Back to the issue: those idle connections were likely the result of applications exiting abnormally without sending a FIN packet, or network issues preventing the FIN packet from being delivered. The Redis server never realized these connections were dead. Over time, these useless connections accumulated until they triggered the alarm.
I checked the relevant Redis parameters — timeout and tcp-keepalive:
- When
timeoutis non-zero, the server automatically closes idle connections after a set period. - When
tcp-keepaliveis non-zero, the server periodically sends ACK packets to clients to check if the connection is still alive.

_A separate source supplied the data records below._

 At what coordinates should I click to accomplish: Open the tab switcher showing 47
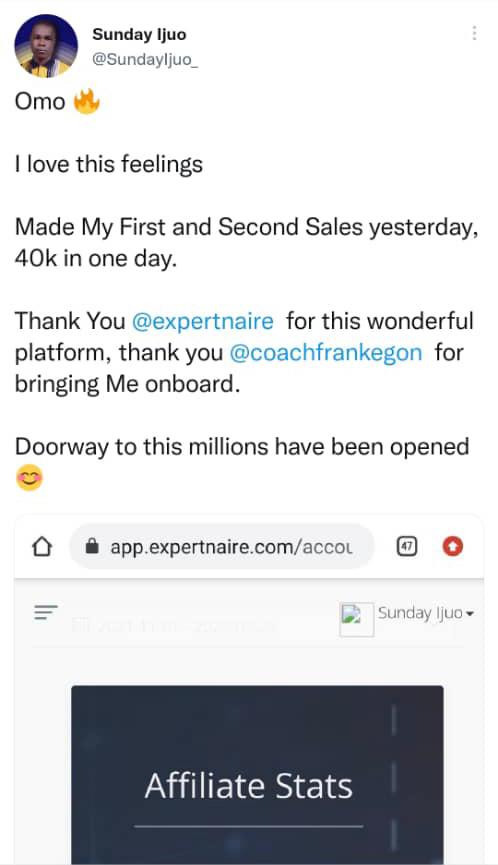click(x=407, y=547)

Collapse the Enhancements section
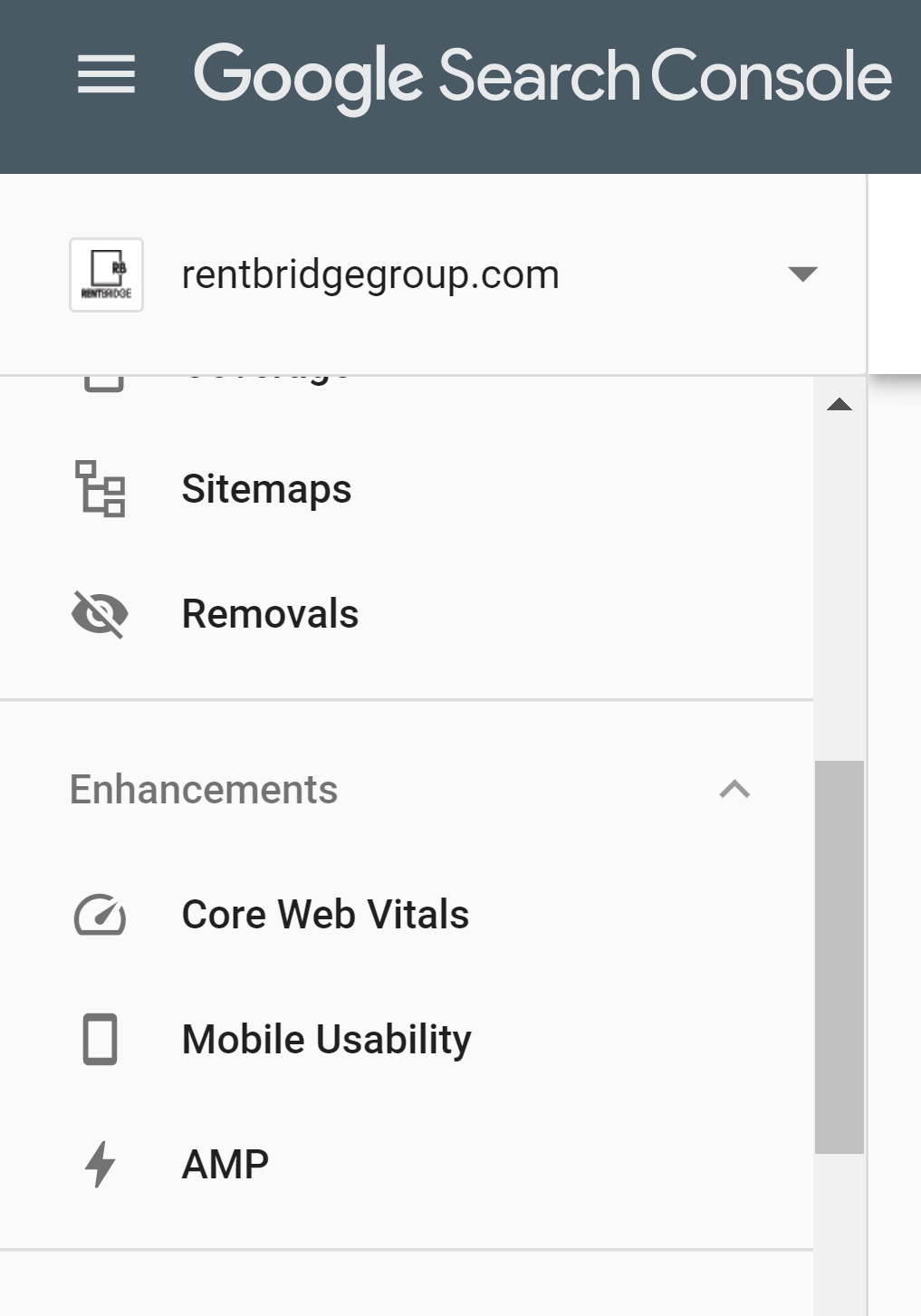point(735,790)
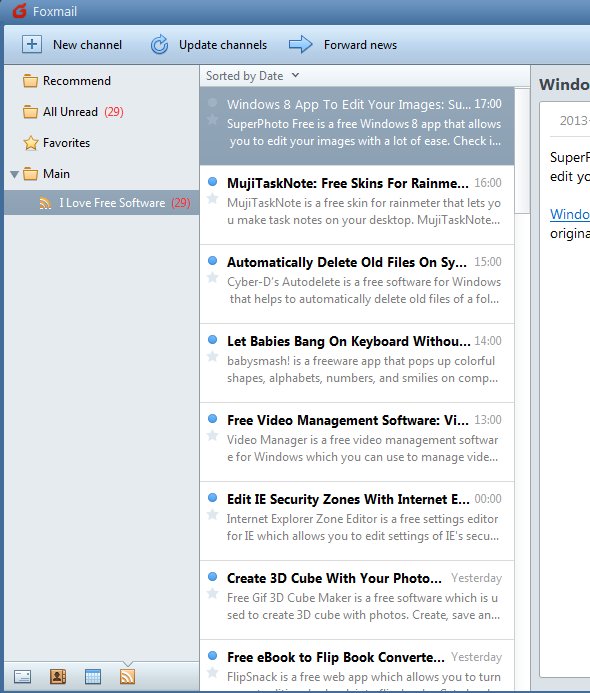Screen dimensions: 590x693
Task: Click the Foxmail logo in title bar
Action: (19, 11)
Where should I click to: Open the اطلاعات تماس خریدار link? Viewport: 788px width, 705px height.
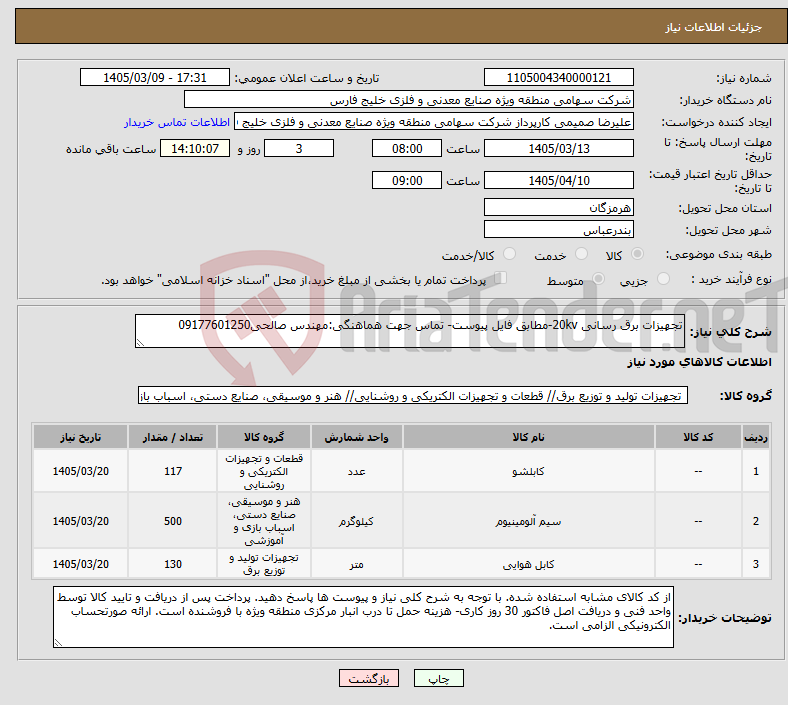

Both parameters on the server were set to 0, meaning they were disabled. So as long as a FIN packet didn’t reach the server properly, the connection would stick around forever.
Once we found the root cause, the fix was straightforward. Since Redis supports hot configuration changes, we set timeout to 240s and tcp-keepalive to 30s directly. A few seconds later, connection counts across the Redis cluster dropped back to normal. Problem solved.
Lessons and Improvements
The ACS team had actually warned us about this — we just didn’t think it would affect the Redis server. To prevent this from happening again, all Redis cluster default configurations should include these two parameters.